Tinting in the silent era The process began in the 1890s, originally as a copy-guard against film pirates. The film was tinted amber, the color of the safelight on film printers. The discovery of bleaching methods by pirates soon put an end to this. Both the
Edison Studios and the
Biograph Company began tinting their films for setting moods. Because
orthochromatic film stock could not be used in low-light situations, blue became the most popular tint, applied to scenes shot during the day and when projected, signified night. A variation of film tinting is hand coloring, in which only parts of the image are colored by hand with dyes, sometimes using a
stencil cut from a second print of the film to keep colouring the same piece on different frames. The first hand tinted movie was
Annabelle Serpentine Dance (1895), from Edison Studios. In it,
Annabelle Moore, a young dancer from Broadway, is dressed in white veils that appear to change colors as she dances. Hand coloring was often used in early "trick" and fantasy films from Europe, especially those by
Georges Méliès. Méliès experimented with color in his film biography of Joan of Arc (1900), leading to a different use of color in his 1902
Trip to the Moon, made available to modern viewers only after the 2012 release of a restoration of the film by Lobster Films. Some prints of the popular Edison film
The Great Train Robbery (1903) had selected hand-colored scenes. Pathé had 100 young women at its factory at
Vincennes who were employed as colorists. As late as the 1920s, hand coloring processes were used for individual shots in
Greed (1924) and
The Phantom of the Opera (1925) (both utilizing the
Handschiegl Color Process); and rarely, an entire feature-length movie such as
The Last Days of Pompeii (1926) and
Cyrano de Bergerac (1925), with color by
Pathé's stencil process
Pathéchrome. By the early teens, with the onset of feature-length films, tinting was expanded upon as another mood setter, just as commonplace as music. The
Society of Motion Picture Engineers estimated that by 1920, tinting was used for 80 to 90 percent of all films. The director
D.W. Griffith displayed a constant interest and concern about color, and used tinting to a unique effect in many of his films. His 1915 epic,
The Birth of a Nation, utilized a number of colors, including amber, blue, lavender, and a striking red tint for scenes such as the "burning of Atlanta" and the ride of the Ku Klux Klan at the climax of the picture. Griffith later invented a color system in which colored lights flashed on areas of the screen to achieve a color effect. In 1921,
Kodak introduced pre-tinted stocks, with stained cellulose base, rather than a dyed emulsion upon the base. The colors available originally were lavender, red, green, blue, pink, light amber, dark amber, yellow, and orange. By the mid to late 1920s, tinting and toning were phased out for a number of reasons, the largest being that it was expensive and time-consuming. Since each color had to be dyed separately, then spliced into the show print, it also meant that each print was already weakened by having numerous splices in it, straight from the distributor. The introduction of
panchromatic film stock, which registered all light rather than just blue light, also lessened the need for tinting. This meant that it was possible to shoot dark scenes and not have to tint them to relate to the audience that it was night. Eventually the rise of
color film would make manual tinting obsolete. Another minor, but prevalent, factor was the coming of sound. Manually tinting a film ran the risk of interfering with the soundtrack on a
sound-on-film system, making it unusable. In 1929, Kodak added to their tinted stocks a brand known as
Sonochrome — pre-tinted stocks for sound films that did not interfere with the soundtrack. But splicing together tinted sound prints interfered more with sound-on-disc processes such as
Vitaphone, which needed to be frame accurate to keep in
synchronization. Extra splices in a print were prone to human error and out of sync pictures.

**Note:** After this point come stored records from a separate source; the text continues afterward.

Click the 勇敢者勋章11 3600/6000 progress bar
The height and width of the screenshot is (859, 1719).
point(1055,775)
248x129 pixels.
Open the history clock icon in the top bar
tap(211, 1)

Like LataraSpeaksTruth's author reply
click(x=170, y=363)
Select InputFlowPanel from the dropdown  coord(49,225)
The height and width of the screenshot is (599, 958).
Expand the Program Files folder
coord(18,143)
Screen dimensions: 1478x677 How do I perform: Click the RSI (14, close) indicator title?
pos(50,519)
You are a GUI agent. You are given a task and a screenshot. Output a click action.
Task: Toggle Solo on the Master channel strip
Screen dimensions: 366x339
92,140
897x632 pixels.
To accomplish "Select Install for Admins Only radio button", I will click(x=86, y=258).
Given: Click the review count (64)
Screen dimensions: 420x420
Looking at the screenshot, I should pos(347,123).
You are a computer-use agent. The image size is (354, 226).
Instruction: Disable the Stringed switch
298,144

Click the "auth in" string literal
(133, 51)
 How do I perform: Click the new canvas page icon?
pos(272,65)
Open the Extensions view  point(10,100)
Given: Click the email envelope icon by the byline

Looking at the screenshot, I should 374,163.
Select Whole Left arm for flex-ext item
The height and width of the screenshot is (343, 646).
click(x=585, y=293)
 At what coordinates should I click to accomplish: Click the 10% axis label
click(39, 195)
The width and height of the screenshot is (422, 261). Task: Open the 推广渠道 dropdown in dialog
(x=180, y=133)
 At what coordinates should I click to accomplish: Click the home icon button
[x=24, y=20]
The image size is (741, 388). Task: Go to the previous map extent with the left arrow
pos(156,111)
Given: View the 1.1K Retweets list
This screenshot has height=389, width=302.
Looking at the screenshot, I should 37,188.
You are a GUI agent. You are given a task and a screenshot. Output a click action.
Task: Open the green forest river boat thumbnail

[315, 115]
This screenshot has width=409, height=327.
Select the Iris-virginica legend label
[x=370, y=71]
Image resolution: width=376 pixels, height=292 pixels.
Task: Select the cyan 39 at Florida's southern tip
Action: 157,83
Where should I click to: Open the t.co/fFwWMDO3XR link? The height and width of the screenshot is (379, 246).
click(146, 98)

Tinting in later years Tinting was utilized for years up until the early 1950s in select sequences, full monochromatic pictures and short trailers and
snipes. MGM invented an interference-free toning process, which was used in films such as
The Wizard of Oz (1939) and
Warner Brothers'
The Sea Hawk (1940). Many MGM movies of the 1930s carried a sepia-like tone called "Pearl". The
Technicolor Corporation continued to experiment with both tinting, toning and colorizing. The last reel of
Portrait of Jennie (1948) contained both green and amber tints by Technicolor.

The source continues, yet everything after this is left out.